Truman’s cowardice toward communist nations sent a message to the rest of the world that the United States could be bullied and bluffed into submission, because it was willing to pull its punches. Consequently, we locked horns with communism in a 45-year Cold War.
America did not pull any punches in either World War I or II, both of which resulted in Allied victories. She didn’t do that in Cuba, either, when her Roughriders helped to kick the Spanish in the teeth at San Juan Hill. And the Union was particularly brutal and deliberate in its victory over the Confederacy, especially the final two years under the direction of Gen. Ulysses S. Grant and his subordinates, Sherman, Sheridan and Custer et al.

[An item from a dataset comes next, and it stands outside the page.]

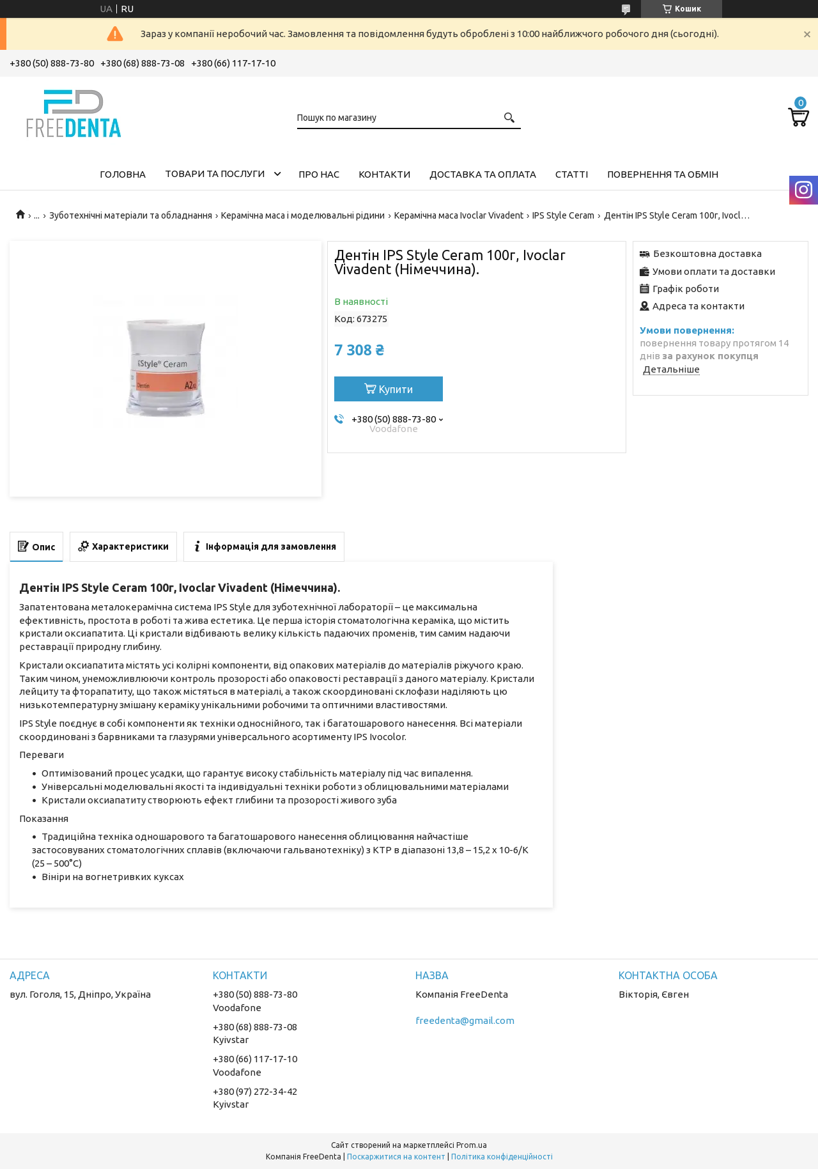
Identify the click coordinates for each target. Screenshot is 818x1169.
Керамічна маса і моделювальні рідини (303, 215)
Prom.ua (471, 1145)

As a result of Grant’s deliberate pursuit, Sherman’s March and Sheridan’s raids throughout the Shenandoah Valley, the tenacious and stubborn Gen. Robert E. Lee surrendered little more than a year after Grant assumed command of the Army of the Potomac. Prior to Grant’s appointment, President Lincoln had gone through a half-dozen or more commanders in three years, including four between September 1862 and July 1863. Consequently, the war continued on and Gen. Lee’s Army of Northern Virginia had built up a head of steam that seemed near impossible to stop. Only the simultaneous victories at Gettysburg and Vicksburg kept the Union from summarily losing the war by July 1863. But Gen. Meade’s reluctance to pursue a retreating Lee across the Potomac River dragged the war on and left Lincoln asking what every other American was wondering: How much longer?
Fortunately, Grant was not hesitant the way Meade and McClellan were. He was neither clumsy like Hooker, nor assuming and predictable as Burnside, nor uninspiring as Pope or McDowell. And he certainly wasn’t as arrogant as many of Lincoln’s general staff in Washington, D.C. were.

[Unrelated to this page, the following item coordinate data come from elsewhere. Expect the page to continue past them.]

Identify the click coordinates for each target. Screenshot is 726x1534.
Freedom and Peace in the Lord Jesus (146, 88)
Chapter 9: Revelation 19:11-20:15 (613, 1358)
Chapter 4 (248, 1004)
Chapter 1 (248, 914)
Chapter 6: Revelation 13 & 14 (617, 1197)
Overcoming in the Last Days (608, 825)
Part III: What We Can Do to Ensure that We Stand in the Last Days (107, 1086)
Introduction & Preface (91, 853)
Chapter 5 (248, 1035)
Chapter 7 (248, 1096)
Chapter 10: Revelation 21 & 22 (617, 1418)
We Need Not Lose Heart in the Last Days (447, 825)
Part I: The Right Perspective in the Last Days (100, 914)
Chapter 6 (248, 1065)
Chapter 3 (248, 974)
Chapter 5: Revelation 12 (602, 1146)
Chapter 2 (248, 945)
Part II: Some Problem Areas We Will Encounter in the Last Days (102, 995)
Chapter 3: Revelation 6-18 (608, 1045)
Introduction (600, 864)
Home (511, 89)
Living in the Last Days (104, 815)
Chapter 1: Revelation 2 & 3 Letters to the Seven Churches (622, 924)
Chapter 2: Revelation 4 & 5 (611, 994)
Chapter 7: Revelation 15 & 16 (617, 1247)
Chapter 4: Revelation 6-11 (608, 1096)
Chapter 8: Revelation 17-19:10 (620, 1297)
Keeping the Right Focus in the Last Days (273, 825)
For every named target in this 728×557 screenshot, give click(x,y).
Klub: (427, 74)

This same spirit inspired future military commanders like the eccentric Gen. George Patton, who gave German Field Marshal Erwin Rommel all he could handle in North Africa and Italy. Patton’s blood-and-guts style also helped to break the spirit of the German Army at the Battle of Bulge.
The reason why Germany and Japan failed to conquer the world, respectively, was because of brutal warriors such as Patton, MacArthur and other contemporaries of like mind. If not for them, the Second World War could have lasted longer and at much greater expense of lives lost.
Indeed, where would the world be today if the warrior spirit hadn’t existed in at least a few during history’s most pivotal conflicts? More importantly, imagine how much better our world might have been had the warrior spirit not been shackled by the fears of a few.
Perhaps we’d be looking at a unified Korea and democratic Vietnam.
But history is what it is. All we can do is learn from it. God willing.